Stir-fry is one of our favourite type of dinners. It’s healthy (think lots of different vegetables), easy (recipes are very straightforward), quick (it’s usually done in under 20 minutes) and delicious (this requires no explanation).
Here are the best rated stirred and fried recipes – enjoy!
Cabbage and Noodle Stir Fry with Miso Glazed Tofu
Serves 4
Cooking time 20 min
Ingredients:
200 g ramen noodles
600 g spring cabbage
2 carrots
3 shallots
50 g fresh ginger
4 garlic cloves
2 red chillis
2 Tbsp cooking oil
1 Tbsp agave syrup
2 Tbsp soy sauce
1 tsp salt
½ tsp black pepper
For tofu slices:
600 g extra firm tofu
1 Tbsp agave syrup
2 Tbsp miso paste
1 tsp salt
½ tsp black pepper
1 tsp water
Method:
1.Preheat the oven to 200°C. Bring a pot of water to a boil and add noodles. Boil for 4 minutes. Drain in a colander and submerge into cold water to prevent from sticking. Set aside. (Drain again before adding to the stir fry.)
2. Cut cabbage to thin trips. Peel and cut carrots and shallots to thin sticks. Peel and grate ginger. Peel and mince garlic cloves. Remove chilli stems and seeds, mince chilli.
3. Prepare the tofu. Cut tofu to slices and arrange them to an oven tray lined with baking paper.
4. In a small bowl, combine the tofu marinade ingredients: agave syrup, miso paste, salt, pepper and water.
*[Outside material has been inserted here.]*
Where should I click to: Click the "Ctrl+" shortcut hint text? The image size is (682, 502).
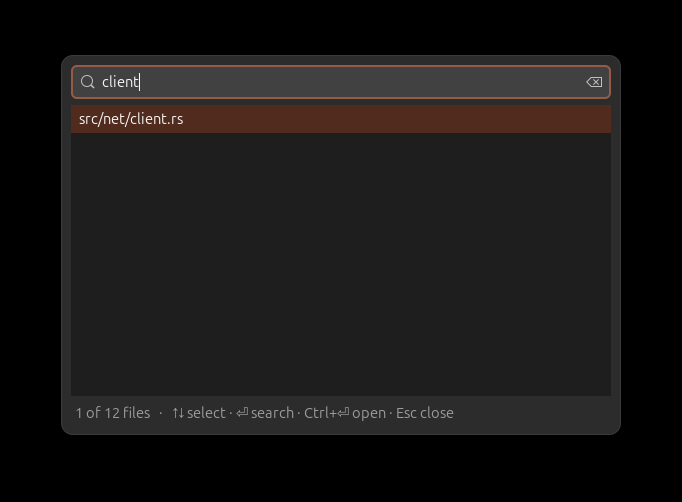[x=321, y=413]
Brush with the marinade and bake in the oven for 10–15 minutes.
5. Heat oil in a pan over high heat. Stir-fry cabbage, carrot, and onion for 3 minutes. Add ginger, garlic, and chilli, and stir-fry for 2 minutes. Add drained noodles, agave syrup, soy sauce, salt and pepper. Cook for 2 minutes, then remove from stove. Serve with the tofu slices.
Per serving:
Cal 439
Carb 31,9g
Prot 21,7g
Fat 25,5g
Chicken Kung Pao with Jasmine Rice
Serves 4
Cooking time 25 min
Ingredients:
600 g chicken breast
300 g snow peas
3 garlic cloves
2 red onions
2 red bell peppers
300 ml water
50 ml soy sauce
2 Tbsp ginger paste
2 Tbsp brown sugar
1 Tbsp corn flower
1 tsp chilli flakes
1 Tbsp sesame oil
1 Tbsp cooking oil
1 tsp salt
½ tsp black pepper
Rice:
400 g jasmine rice
700 ml water
1 tsp salt
Method:
1.Start with cooking the rice. In a medium pot, combine water, washed and drained jasmine rice, and salt. Bring to a boil. Stir once, cover, and reduce heat to low. Simmer for 18 minutes. Remove from heat and let stand, covered, for 5 minutes. Fluff with fork before serving.
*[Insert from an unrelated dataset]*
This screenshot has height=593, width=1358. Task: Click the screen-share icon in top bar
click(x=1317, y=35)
2.Cut chicken to cubes. Peel and mince onion and garlic. Clean and dice bell peppers. Rinse snow peas.
3.In a small bowl, combine water, soy sauce, ginger paste, sugar and corn flour. Whisk until the sugar dissolves. Add chili flakes, or serve them separately.
4. Heat a pan without oil and toast cashew nuts for 2–3 minutes until golden brown. Remove from the pan and set aside.
5. Heat sesame oil in a large pan, and fry onion and garlic for 2 minutes. Then add the chicken cubes and fry for 3–4 minutes until nicely browned. Season with salt and pepper.
6. Add the snow peas and bell peppers to the pan. Pour in the sauce and mix well. Bring to a light boil and allow the sauce to thicken for 3–4 minutes. Serve with rice and toasted cashew nuts.
Chinese Chicken and Veggie Fry with Jasmine Rice
Serves 4
Cooking time 30 min
Ingredients:
800 g chicken mince
400 g mushrooms
2 carrots
2 onions
4 garlic cloves
60 g fresh ginger
1 tsp chilli flakes
2 Tbsp soy sauce
1,5 tsp salt
0,5 tsp black pepper
4 spring onions
Rice:
400 g jasmine rice
700 ml water
1 tsp salt
Method:
1.Start with cooking the rice. In a medium pot, combine water, washed and drained jasmine rice, and salt. Bring to a boil. Stir once, cover, and reduce heat to low. Simmer for 18 minutes. Remove from heat and let stand, covered, for 5 minutes. Fluff with fork before serving.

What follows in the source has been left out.